When people talk of the July 20 plot to kill Hitler, I’m guessing most non-history buffs think of the 2008 Tom Cruise film Valkyrie, the actor’s first collaboration with Chris McQuarrie. However, the story has been filmed a bunch of times, notably in the 1950s when the concept of “the Good German” came into vogue for war stories. The Germans themselves made movies like Canaris (1954), Jackboot Mutiny (1955), and The Plot to Assassinate Hitler (1955); Hollywood produced The Desert Fox (1953); and British TV did Treason, based on a play by Saunders Lewis.

Lewis was a Welsh nationalist, author, critic and playwright. He originally wrote Treason in Welsh as a stage play under the title Brad; it was a commissioned work for the 1958 National Eistedfodd at Ebbw Vale. The play was translated into English by Elwyn Jones for performing on BBC radio and television (Richard Burton was in the radio version).
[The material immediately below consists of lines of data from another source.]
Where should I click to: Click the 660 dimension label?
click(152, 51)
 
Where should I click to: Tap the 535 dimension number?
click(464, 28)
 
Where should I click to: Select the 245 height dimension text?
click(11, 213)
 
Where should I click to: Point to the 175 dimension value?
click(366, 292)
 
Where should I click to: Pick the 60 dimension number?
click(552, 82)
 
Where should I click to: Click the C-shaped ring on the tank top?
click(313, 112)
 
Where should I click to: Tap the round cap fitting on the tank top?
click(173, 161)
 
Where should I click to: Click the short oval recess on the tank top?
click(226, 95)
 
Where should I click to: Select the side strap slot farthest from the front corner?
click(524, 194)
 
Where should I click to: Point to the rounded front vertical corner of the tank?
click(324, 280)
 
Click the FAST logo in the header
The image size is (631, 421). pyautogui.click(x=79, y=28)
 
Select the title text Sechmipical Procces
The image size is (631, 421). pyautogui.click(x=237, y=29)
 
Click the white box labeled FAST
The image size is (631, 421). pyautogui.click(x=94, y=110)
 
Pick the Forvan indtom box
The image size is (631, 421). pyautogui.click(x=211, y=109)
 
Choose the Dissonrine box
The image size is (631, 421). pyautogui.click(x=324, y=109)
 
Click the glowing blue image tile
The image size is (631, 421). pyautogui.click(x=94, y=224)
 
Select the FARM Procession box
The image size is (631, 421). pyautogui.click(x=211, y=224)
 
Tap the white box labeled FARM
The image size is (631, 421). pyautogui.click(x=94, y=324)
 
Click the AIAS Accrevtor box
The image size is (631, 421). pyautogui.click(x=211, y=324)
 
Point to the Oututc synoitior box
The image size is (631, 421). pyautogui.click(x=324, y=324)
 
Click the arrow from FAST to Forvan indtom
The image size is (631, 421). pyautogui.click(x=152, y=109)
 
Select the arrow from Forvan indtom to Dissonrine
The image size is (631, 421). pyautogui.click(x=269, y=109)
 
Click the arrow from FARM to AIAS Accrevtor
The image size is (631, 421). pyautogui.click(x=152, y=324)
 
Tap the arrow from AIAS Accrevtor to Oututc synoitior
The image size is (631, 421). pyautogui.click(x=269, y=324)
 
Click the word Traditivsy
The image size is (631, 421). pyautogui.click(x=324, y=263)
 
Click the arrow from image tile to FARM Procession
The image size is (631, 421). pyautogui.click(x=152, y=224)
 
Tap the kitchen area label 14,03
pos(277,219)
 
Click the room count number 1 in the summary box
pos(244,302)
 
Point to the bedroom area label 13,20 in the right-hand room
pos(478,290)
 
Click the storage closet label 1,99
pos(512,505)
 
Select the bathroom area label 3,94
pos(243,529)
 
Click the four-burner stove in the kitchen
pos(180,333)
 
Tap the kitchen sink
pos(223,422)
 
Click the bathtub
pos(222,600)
You can read an English version of the play via internet archive. I don’t know why Lewis picked such a German story for a Welsh festival, but I guess it was a time of cultural fluidity.

In that spirt, the ABC filmed Treason live in Melbourne on 16 December 1959. They had already broadcast a 1958 radio play (or “feature” rather) about Count von Stauffenberg (aka the guy Tom Cruise played) but that character isn’t seen in Treason. Rather, that version focuses on German officers in France who have organised the plot and are waiting for news about how it’s gone. At first, they hear Hitler has been killed and start high fiving – then it becomes apparent the former painter has survived and they all need to figure out what to do next. Spoilers: it does not end well.

The story is ideal for television dramatisation – there’s a lot of people standing around in rooms talking tensely, a ticking clock, great stakes, we know what happened (or, rather, didn’t) but not how. Lewis was roughly faithful to historical truth but added some fictitious characters, moved some events around and inserted a love story.

The cast includes Brian James (as Colonel Caesar von Hofacker, a leader of the plot), Edward Brayshaw (as Field-Marshal Günther von Kluge) and June Brunnel (the one female in the cast, a fictitious character, Hofacker’s secretary who is in love with him) plus other familiar faces like Wyn Roberts and Edward Brayshaw in blonde hair. The show is stolen by Frank Thring, who plays the Gestapo officer who tracks down the assassins (a composite character of real-life Gestapo officers) and engages in a bit of old school melodrama, telling Brunnell he’ll let Brian James escape if she sleeps with Thring. Cad! That plot is all made up, and feels like it.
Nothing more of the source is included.